[Opening DATA TO PROCESS section]

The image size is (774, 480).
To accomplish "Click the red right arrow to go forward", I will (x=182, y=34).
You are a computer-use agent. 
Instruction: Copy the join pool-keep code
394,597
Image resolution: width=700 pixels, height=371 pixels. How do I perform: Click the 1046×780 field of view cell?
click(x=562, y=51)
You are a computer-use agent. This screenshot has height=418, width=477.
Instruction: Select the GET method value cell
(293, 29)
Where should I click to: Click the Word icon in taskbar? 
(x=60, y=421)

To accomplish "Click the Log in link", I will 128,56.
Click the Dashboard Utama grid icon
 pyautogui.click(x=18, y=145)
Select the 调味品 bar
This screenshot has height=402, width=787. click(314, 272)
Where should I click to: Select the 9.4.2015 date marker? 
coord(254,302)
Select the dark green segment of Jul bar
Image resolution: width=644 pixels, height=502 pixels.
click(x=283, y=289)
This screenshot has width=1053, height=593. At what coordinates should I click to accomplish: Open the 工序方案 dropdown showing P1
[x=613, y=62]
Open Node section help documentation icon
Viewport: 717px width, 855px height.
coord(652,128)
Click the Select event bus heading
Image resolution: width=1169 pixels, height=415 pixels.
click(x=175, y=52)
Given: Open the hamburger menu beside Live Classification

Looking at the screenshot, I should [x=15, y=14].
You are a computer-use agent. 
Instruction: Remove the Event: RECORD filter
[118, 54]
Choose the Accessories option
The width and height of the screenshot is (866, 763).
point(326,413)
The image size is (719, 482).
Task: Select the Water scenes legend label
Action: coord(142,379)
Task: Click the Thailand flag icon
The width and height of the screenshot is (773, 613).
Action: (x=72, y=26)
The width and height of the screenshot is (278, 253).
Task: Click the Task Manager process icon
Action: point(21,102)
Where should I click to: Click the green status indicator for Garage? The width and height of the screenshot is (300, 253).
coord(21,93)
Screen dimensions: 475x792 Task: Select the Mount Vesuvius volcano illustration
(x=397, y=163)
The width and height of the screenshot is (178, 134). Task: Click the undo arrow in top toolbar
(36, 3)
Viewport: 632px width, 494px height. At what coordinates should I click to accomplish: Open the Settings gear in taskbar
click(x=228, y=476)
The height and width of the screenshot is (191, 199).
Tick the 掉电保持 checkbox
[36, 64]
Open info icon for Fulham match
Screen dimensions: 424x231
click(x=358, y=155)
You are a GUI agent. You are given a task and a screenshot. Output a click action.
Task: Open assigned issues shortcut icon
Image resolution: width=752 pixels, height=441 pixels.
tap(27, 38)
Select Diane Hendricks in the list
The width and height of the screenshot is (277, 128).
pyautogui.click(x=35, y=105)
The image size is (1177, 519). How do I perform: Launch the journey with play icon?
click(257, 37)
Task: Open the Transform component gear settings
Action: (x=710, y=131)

[Closing DATA TO PROCESS section]

Print each entry exactly as it appears above.

- ANSWER SECTION:
The image size is (774, 480).
To accomplish "Click the red right arrow to go forward", I will (x=182, y=34).
You are a computer-use agent. 
Instruction: Copy the join pool-keep code
394,597
Image resolution: width=700 pixels, height=371 pixels. How do I perform: Click the 1046×780 field of view cell?
click(x=562, y=51)
You are a computer-use agent. This screenshot has height=418, width=477.
Instruction: Select the GET method value cell
(293, 29)
Where should I click to: Click the Word icon in taskbar? 
(x=60, y=421)

To accomplish "Click the Log in link", I will 128,56.
Click the Dashboard Utama grid icon
 pyautogui.click(x=18, y=145)
Select the 调味品 bar
This screenshot has height=402, width=787. click(314, 272)
Where should I click to: Select the 9.4.2015 date marker? 
coord(254,302)
Select the dark green segment of Jul bar
Image resolution: width=644 pixels, height=502 pixels.
click(x=283, y=289)
This screenshot has width=1053, height=593. At what coordinates should I click to accomplish: Open the 工序方案 dropdown showing P1
[x=613, y=62]
Open Node section help documentation icon
Viewport: 717px width, 855px height.
coord(652,128)
Click the Select event bus heading
Image resolution: width=1169 pixels, height=415 pixels.
click(x=175, y=52)
Given: Open the hamburger menu beside Live Classification

Looking at the screenshot, I should [x=15, y=14].
You are a computer-use agent. 
Instruction: Remove the Event: RECORD filter
[118, 54]
Choose the Accessories option
The width and height of the screenshot is (866, 763).
point(326,413)
The image size is (719, 482).
Task: Select the Water scenes legend label
Action: coord(142,379)
Task: Click the Thailand flag icon
The width and height of the screenshot is (773, 613).
Action: (x=72, y=26)
The width and height of the screenshot is (278, 253).
Task: Click the Task Manager process icon
Action: point(21,102)
Where should I click to: Click the green status indicator for Garage? The width and height of the screenshot is (300, 253).
coord(21,93)
Screen dimensions: 475x792 Task: Select the Mount Vesuvius volcano illustration
(x=397, y=163)
The width and height of the screenshot is (178, 134). Task: Click the undo arrow in top toolbar
(36, 3)
Viewport: 632px width, 494px height. At what coordinates should I click to accomplish: Open the Settings gear in taskbar
click(x=228, y=476)
The height and width of the screenshot is (191, 199).
Tick the 掉电保持 checkbox
[36, 64]
Open info icon for Fulham match
Screen dimensions: 424x231
click(x=358, y=155)
You are a GUI agent. You are given a task and a screenshot. Output a click action.
Task: Open assigned issues shortcut icon
Image resolution: width=752 pixels, height=441 pixels.
tap(27, 38)
Select Diane Hendricks in the list
The width and height of the screenshot is (277, 128).
pyautogui.click(x=35, y=105)
The image size is (1177, 519). How do I perform: Launch the journey with play icon?
click(257, 37)
Task: Open the Transform component gear settings
Action: (x=710, y=131)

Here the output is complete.